We’ve all seen underdog, downtrodden sports stories before. But, unlike the stuff of Hollywood myth, Director Daniel Soares never gets to the rousing “big game” finale with cheering crowds and weepy music. Rather, he forces the viewer to hang in the more realistic, uncomfortable silence of reality and disappointment. As the film asks: “Would you perform your art, even if nobody is watching?”

In some ways the film is similar in subject matter to Mickey Duzyj’s acclaimed Netflix doc series, Losers, in that it focuses on an athlete who never quite achieved success. But, the tone is very different: less plucky and darkly comic, more somber and reflective.
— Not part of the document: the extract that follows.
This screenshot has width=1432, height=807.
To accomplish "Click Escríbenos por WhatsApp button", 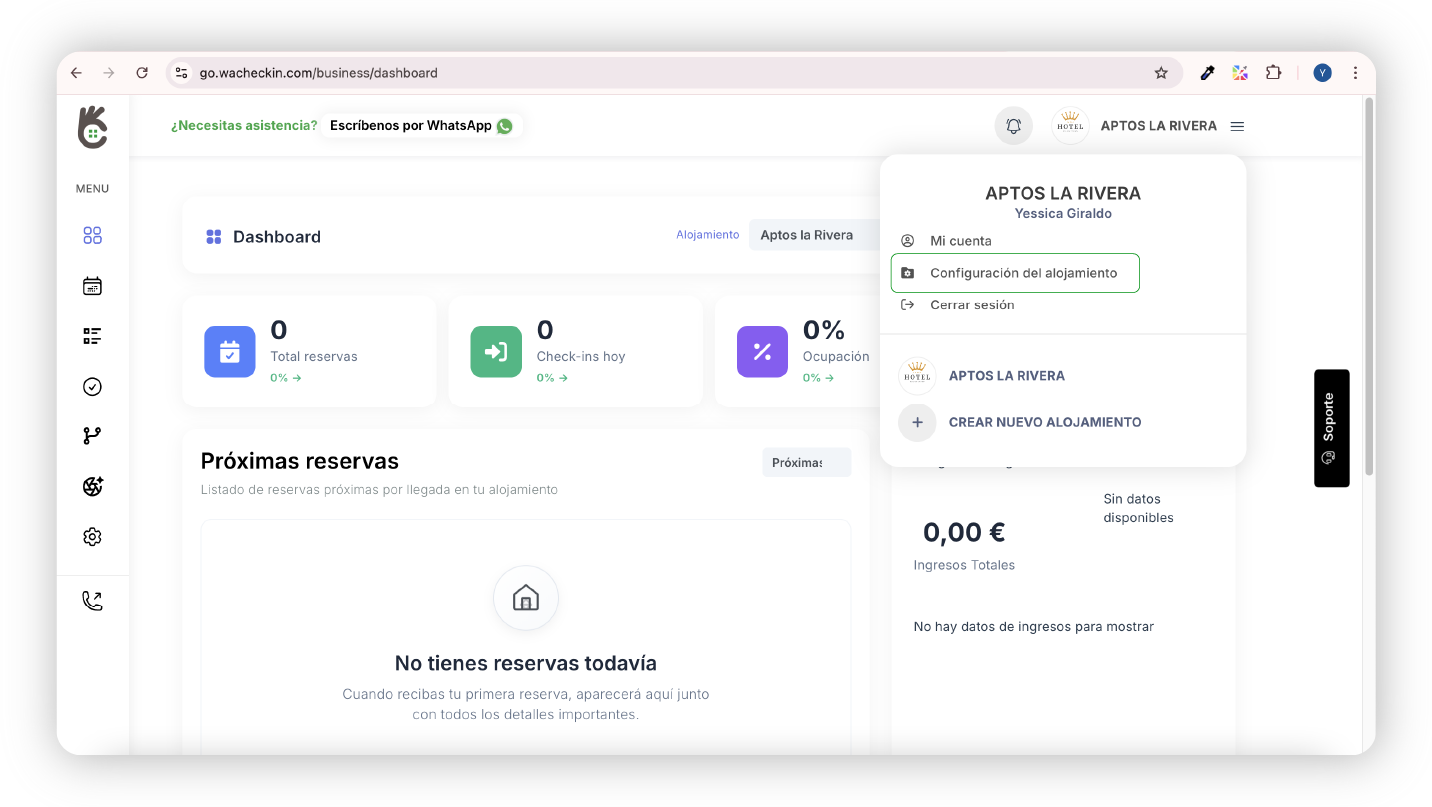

Soares is a formidable documentary talent with a slew of Vimeo Staff Picks and it’s easy to see why: he has a formal control of the cinematic frame. With Forgotten, each frame feels like a still photo, providing snapshots of Tevin’s daily routine. I was especially taken with the perfectly composed wide-frames. In the crowded short doc landscape, there is often a propensity to get lots of close-ups…lots of found “cut to” b-roll material. But, there is a formal patience and cinematic confidence here that is quite arresting. It’s not a quickly paced film, but its patience allows the weight of its themes and messages to really resonate with the viewer.

In speaking with Short of the Week, Soares relates:

“I’m very intrigued by this idea of things that might be very dear to us today being gone and totally forgotten tomorrow…I really wanted to focus on Tevin, and be in his head and get the viewer to live through what he lives through everyday. So at the end of the day, the sport, the place and the history are just a backdrop to a human centered story.”

Most documentarians aim for this sort of personal approach, but few truly get there. Soares uses the highly specific subject of the decay of Jai Alai to really get into a universal story of regret, loss, and the amazing ability for all human beings to quietly move on even in the face of disappointment.

Forgotten had a healthy festival run (Big Sky, River Run, Santa Barbara) before making its online release. For his next project, Soares is making the transition away from documentaries into narrative work and is currently working on developing his first narrative feature.